Kemarin saat ia berkunjung tak ada satpam, tapi sekarang terdapat satpam. Sepertinya Logan sudah antisipasi dalam meninggalkan Agatha di rumah besarnya sendirian.
"Bukakan pagarnya saya mau masuk!" perintah Paula tidak tahu malunya kepada satpam tersebut.
Satpam itu mengerutkan keningnya bingung, lantaran ia tidak mengerti mengapa Paula datang tiba-tiba dan memerintahnya untuk membuka pagar padahal Paula bukanlah salah satu penghuni rumah ini.
"Maaf ada keperluan apa sebelumnya, Nyonya Agatha tidak berpesan kepada saya kalau beliau ada tamu berkunjung hari ini." Satpam tersebut masih berusaha bersikap ramah meski ia melihat Paula memandangnya dengan pandangan meremehkan.
"Tamu kau bilang?! Kau tidak kenal siapa aku?!" teriak Paula tidak terima, "Aku ini Paula, istri dari anak pemilik rumah ini. Kau tahu Nathanael? Aku istrinya!"
Satpam tersebut mengangguk mengerti, akhirnya ia tahu siapa tamu tidak sopan yang berteriak-teriak padanya.
"Kalau Nyonya mau masuk saya akan tanyakan kepada Nyonya Agatha, Tuan Logan sudah berpesan kepada saya untuk tidak membiarkan siapapun masuk tanpa persetujuan dari Nyonya Agatha langsung."
Paula menatap satpam itu dengan tatapan tidak percaya, ia juga bagian dari keluarga ini. Ia seorang menantu. Tapi diperlakukan seperti orang asing begini?!
"Cepat sana!" teriak Paula jengkel, ia tidak tahan harus menunggu diluar lama-lama.
Satpam itu pergi ke dalam rumah sementara Paula menunggu di luar, ia berusaha menutupi wajahnya dari teriknya matahari. Lama Paula menunggu hingga akhirnya satpam itu kembali muncul dan membukakan gerbang. Paula berdecak sebal, kenapa tidak sejak awal gerbangnya dibukakan dan ia dibiarkan masuk. Satpam bodoh itu justru membuatnya menunggu.

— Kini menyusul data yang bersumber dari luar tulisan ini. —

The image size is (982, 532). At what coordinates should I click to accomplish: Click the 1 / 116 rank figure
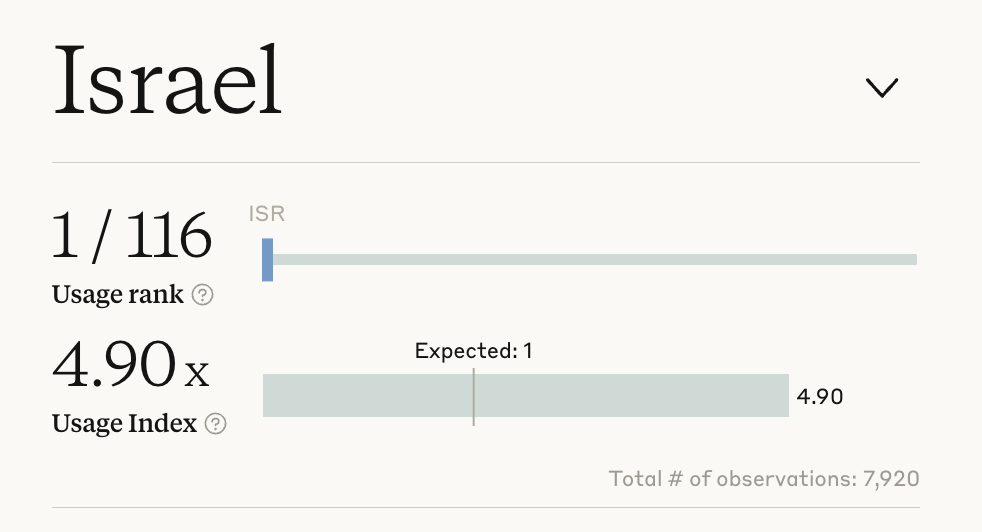tap(131, 237)
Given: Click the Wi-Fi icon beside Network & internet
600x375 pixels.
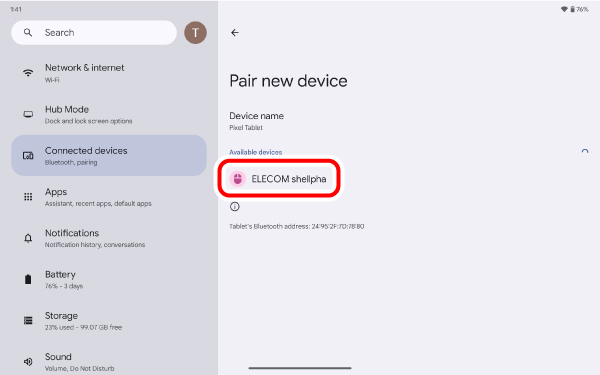Looking at the screenshot, I should tap(28, 73).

"Sudah ku bilang bukan kalau aku ini bagian dari keluarga ini, sebaiknya kau hati-hati dalam bersikap dengan ku jika kau tidak ingin dipecat nantinya. Aku bisa saja mengadukan mu kepada Papa dan meminta Papa untuk memecat mu." Paula dengan angkuhnya mengibaskan rambutnya sebelum ia pergi meninggalkan satpam itu dan masuk ke dalam rumah Logan.
Di dalam rumah tepatnya di ruang tamu Agatha sudah menunggu Paula, Agatha duduk santai di salah satu sofa. Melihat hal itu Paula merasa semakin kesal lantaran Agatha benar-benar bersikap layaknya tuan rumah.
Paula segera duduk disalah satu sofa sebelum Agatha persilahkan, tak lupa menatap Agatha dengan tatapan congkaknya. "Kau sudah berani bersikap seolah rumah ini milik mu ya.." Hina Paula kepada Agatha.
Agatha berdecih, ia melipat kedua tangannya di depan dada. "Kau aneh Paula, rumah ini memang rumah ku. Rumah suami ku berarti rumah ku juga. Sekarang katakan padaku apa alasan mu datang kemari?"
"Apa aku tidak boleh datang ke rumah mertua ku sendiri? Aku ini istri Nathanael, aku jua punya hak di rumah ini karena Nathanael adalah putra Logan. Calon penerus dan ahli waris Logan nanti." Ujar Paula dengan pedenya, ia tersenyum miring.
"Logan masih sehat tapi kau sudah membahas soal warisan, apa kau ingin dia cepat mati? Apa yang akan Logan rasakan jika dia tahu bahwa menantu satu-satunya ingin ia cepat mati karena warisan?"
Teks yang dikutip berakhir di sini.